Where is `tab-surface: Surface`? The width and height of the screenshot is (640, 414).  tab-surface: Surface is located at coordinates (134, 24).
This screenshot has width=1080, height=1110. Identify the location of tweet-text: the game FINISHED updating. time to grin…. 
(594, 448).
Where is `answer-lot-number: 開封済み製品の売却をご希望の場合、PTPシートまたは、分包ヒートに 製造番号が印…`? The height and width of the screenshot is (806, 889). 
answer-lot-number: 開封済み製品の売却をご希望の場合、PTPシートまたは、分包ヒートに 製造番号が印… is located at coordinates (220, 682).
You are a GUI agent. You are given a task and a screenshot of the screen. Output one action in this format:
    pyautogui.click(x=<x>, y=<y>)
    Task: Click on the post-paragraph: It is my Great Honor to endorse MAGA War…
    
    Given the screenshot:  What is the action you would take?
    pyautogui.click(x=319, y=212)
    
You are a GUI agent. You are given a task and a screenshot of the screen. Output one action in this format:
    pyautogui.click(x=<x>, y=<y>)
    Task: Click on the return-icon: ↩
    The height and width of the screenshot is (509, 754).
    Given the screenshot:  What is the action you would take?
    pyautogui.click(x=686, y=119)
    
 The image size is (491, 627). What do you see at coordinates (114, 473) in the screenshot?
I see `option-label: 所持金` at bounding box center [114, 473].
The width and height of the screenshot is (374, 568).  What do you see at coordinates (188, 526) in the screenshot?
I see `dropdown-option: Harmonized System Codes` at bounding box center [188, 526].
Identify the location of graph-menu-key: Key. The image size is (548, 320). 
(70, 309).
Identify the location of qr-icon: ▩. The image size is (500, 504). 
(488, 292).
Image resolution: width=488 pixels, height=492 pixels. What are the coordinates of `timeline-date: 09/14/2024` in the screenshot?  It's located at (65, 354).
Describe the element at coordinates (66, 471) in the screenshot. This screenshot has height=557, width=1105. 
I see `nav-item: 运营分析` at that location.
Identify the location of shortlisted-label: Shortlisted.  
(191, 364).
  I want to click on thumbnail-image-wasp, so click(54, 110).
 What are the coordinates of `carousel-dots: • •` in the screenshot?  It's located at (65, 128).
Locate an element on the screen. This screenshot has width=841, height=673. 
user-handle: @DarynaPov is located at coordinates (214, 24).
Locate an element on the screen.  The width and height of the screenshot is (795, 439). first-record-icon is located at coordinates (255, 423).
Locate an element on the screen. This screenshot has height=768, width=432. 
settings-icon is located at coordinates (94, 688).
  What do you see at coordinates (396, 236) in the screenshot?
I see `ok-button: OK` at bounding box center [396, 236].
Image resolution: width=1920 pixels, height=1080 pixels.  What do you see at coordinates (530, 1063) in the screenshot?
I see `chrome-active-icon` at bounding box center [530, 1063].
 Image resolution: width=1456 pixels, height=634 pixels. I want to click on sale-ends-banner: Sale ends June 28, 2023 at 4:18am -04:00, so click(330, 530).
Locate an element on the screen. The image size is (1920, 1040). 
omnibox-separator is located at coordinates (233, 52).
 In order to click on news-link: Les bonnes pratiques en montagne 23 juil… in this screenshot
══════════════════════════════
**What needs to be done**
Recast the lines from the one containing "This screenshot has width=1080, height=1110." through the one containing "answer-lot-number: 開封済み製品の売却をご希望の場合、PTPシートまたは、分包ヒートに 製造番号が印… is" as a JSON list of strings, one string per line, leaving out any blank lines.

**Solved exercise**
[
  "This screenshot has width=1080, height=1110. Identify the location of tweet-text: the game FINISHED updating. time to grin…. ",
  "(594, 448).",
  "Where is `answer-lot-number: 開封済み製品の売却をご希望の場合、PTPシートまたは、分包ヒートに 製造番号が印…`? The height and width of the screenshot is (806, 889). ",
  "answer-lot-number: 開封済み製品の売却をご希望の場合、PTPシートまたは、分包ヒートに 製造番号が印… is located at coordinates (220, 682)."
]